To any young person today including my girls, I would say, “Whatever your reasons, perceived or real, do not be in a hurry to commit. Keep it open. Grow up first. Don’t give too much of yourself and too soon. Be selfish enough to keep the focus on your own development. Also, do not expect too much and too soon.”


My overriding concerns for the love struck young: Are they equipped to handle the exclusivity that comes with this tag of a relationship ?At a time in life when they need to personally grow, extend and explore, are they tying themselves down to someone their age who is perhaps as anxious and confused, even miserable. How do they expect to handle the mutual blame game that relationships invariably lead to? What will see them through the lows...there being no contract, nothing binding? What point are they going to prove together as a couple when they have not proven any on their own yet? How will they grow in a friendship that by its very nature is bound to become somewhat possessive and restrictive. Where will they find the strength to deal with the consequences of a self image dependent on someone else?


It’s jokingly been said, "If you marry on the strength of puppy love, you'll end up leading a dog's life". I must hasten to add here that young people today are far smarter and level headed to wind up anywhere close to this.
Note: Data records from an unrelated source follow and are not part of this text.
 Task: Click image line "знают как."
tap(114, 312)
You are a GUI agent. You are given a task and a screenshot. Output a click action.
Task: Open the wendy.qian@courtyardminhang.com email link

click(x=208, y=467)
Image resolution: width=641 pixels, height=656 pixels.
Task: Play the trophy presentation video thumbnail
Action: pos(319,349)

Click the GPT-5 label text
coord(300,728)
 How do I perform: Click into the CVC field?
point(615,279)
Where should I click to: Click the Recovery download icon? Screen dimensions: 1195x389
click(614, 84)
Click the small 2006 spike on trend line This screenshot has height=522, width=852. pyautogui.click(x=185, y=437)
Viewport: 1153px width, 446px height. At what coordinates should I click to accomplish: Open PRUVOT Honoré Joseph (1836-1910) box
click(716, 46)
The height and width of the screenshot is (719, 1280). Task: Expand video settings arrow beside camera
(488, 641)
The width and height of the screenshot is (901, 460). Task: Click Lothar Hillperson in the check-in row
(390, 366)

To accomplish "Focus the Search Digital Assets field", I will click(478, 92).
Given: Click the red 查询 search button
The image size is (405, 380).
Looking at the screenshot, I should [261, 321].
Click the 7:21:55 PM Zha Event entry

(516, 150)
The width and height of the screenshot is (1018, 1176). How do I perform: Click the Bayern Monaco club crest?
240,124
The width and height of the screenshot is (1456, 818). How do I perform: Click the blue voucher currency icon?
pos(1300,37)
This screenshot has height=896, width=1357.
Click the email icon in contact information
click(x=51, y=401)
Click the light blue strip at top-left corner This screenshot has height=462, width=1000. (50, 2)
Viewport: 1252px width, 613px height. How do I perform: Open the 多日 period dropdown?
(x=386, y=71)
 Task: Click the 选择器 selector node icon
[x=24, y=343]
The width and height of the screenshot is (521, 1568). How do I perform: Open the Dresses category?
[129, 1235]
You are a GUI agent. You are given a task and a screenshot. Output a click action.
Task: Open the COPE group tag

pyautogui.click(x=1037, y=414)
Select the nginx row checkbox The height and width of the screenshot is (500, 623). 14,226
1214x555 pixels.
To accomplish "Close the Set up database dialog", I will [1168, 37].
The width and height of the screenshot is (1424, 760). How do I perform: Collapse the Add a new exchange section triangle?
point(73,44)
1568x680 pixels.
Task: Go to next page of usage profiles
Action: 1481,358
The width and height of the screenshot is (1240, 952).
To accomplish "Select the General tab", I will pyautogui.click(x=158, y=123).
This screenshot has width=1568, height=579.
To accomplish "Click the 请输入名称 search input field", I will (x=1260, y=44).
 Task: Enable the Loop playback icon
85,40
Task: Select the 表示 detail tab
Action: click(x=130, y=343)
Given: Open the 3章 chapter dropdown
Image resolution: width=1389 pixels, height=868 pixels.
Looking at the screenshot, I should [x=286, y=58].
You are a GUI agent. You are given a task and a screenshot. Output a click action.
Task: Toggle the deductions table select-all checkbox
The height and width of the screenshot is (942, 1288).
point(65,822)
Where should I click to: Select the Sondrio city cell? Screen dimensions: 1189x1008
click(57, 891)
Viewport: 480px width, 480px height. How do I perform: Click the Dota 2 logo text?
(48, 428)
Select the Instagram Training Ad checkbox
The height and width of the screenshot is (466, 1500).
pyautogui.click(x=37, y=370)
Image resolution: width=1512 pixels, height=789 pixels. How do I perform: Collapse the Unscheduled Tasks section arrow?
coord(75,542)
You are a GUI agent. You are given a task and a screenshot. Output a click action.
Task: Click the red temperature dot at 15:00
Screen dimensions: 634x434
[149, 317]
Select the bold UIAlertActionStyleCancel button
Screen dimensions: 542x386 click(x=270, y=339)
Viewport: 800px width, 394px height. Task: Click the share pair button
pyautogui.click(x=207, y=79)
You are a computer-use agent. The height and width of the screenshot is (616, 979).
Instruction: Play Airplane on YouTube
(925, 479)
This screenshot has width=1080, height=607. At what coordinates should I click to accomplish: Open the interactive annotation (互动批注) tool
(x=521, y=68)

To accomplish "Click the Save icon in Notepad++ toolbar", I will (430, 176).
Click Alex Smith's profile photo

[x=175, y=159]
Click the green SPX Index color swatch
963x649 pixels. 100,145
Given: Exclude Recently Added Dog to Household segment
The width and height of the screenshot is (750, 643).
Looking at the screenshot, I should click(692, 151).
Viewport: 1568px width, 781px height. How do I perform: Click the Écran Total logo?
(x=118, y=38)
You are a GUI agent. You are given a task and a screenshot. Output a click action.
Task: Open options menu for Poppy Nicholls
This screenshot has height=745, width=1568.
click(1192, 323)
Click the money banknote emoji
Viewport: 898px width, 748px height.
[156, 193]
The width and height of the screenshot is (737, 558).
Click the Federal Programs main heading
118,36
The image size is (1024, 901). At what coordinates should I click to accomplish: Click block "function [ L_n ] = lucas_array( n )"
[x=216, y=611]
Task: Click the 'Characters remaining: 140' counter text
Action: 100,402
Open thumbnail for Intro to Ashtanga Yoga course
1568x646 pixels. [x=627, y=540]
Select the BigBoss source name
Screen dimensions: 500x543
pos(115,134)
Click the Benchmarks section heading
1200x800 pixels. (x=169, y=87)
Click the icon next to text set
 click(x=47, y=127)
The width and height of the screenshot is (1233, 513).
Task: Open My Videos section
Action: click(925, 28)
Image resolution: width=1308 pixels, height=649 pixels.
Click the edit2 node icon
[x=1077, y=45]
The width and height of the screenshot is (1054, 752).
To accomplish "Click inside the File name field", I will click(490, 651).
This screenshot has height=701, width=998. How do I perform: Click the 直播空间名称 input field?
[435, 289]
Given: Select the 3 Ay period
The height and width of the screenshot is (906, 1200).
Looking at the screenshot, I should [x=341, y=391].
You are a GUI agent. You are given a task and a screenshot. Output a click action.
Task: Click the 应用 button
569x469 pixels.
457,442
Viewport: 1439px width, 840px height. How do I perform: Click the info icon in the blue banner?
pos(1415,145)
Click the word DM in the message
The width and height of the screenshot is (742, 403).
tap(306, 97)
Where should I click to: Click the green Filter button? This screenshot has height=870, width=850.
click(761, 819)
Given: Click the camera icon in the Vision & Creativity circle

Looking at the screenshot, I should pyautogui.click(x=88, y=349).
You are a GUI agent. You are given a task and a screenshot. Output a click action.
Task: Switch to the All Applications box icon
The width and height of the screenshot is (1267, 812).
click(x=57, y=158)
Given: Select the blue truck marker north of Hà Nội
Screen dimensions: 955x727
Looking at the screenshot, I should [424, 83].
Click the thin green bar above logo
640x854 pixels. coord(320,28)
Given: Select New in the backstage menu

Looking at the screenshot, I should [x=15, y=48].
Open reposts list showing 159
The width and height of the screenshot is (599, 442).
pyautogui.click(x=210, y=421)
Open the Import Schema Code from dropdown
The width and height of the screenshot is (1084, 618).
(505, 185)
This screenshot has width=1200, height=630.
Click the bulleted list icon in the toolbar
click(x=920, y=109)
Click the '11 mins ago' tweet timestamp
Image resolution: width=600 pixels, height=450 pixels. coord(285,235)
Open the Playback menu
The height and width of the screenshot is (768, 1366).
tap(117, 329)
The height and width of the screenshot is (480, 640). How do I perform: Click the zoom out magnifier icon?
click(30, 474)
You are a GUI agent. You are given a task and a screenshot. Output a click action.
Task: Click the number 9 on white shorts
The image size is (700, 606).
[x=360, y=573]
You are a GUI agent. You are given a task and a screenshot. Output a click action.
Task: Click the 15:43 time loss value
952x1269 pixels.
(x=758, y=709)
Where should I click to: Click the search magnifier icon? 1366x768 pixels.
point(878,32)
Just the same, it might be worth it to remind them to look for someone who helps them reach their highest potential. Someone who empowers and affirms and synergizes. Let the two make one another feel good about themselves. Let them help each other grow in new directions.

After the buzz and the fizz and the crackle settles down, all great relationships are ultimately strong, lasting friendships built on mutual respect and trust.

Where is the hurry? You will remain young longer than you think you will! You may just not be that into each other yet. As they say!